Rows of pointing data
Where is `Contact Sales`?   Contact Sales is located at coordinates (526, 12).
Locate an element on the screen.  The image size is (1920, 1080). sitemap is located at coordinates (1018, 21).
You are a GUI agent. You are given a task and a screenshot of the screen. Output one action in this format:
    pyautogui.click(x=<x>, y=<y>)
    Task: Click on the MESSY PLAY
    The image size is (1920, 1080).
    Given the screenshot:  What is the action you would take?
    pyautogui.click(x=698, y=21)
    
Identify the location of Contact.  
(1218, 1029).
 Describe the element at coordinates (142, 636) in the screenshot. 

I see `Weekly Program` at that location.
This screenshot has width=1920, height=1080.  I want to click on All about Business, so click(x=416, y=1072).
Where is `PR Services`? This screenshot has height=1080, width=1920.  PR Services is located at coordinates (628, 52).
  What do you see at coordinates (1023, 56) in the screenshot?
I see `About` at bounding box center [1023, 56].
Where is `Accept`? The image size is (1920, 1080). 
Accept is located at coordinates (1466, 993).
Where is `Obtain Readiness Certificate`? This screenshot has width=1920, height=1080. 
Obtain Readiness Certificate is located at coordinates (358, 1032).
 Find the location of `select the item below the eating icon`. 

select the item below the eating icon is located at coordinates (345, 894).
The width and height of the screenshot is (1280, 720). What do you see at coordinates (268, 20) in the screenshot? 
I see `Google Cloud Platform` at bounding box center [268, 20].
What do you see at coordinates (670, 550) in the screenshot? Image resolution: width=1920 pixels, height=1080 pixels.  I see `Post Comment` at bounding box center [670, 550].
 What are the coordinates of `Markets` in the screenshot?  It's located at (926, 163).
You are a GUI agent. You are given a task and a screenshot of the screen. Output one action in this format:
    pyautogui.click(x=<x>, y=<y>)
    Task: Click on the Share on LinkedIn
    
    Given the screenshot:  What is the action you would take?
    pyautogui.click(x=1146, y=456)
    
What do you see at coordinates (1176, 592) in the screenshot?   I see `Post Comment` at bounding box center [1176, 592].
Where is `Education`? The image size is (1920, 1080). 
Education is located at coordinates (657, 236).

AIM OF THE EXERCISE:
Please recast the lines above as a JSON list of strings, one string per line, starting at the first line and stopping after the line that contains "at that location.". Leave out blank lines.

ANSWER TO THIS TASK:
[
  "Where is `Contact Sales`?   Contact Sales is located at coordinates (526, 12).",
  "Locate an element on the screen.  The image size is (1920, 1080). sitemap is located at coordinates (1018, 21).",
  "You are a GUI agent. You are given a task and a screenshot of the screen. Output one action in this format:",
  "    pyautogui.click(x=<x>, y=<y>)",
  "    Task: Click on the MESSY PLAY",
  "    The image size is (1920, 1080).",
  "    Given the screenshot:  What is the action you would take?",
  "    pyautogui.click(x=698, y=21)",
  "Identify the location of Contact.  ",
  "(1218, 1029).",
  " Describe the element at coordinates (142, 636) in the screenshot. ",
  "I see `Weekly Program` at that location."
]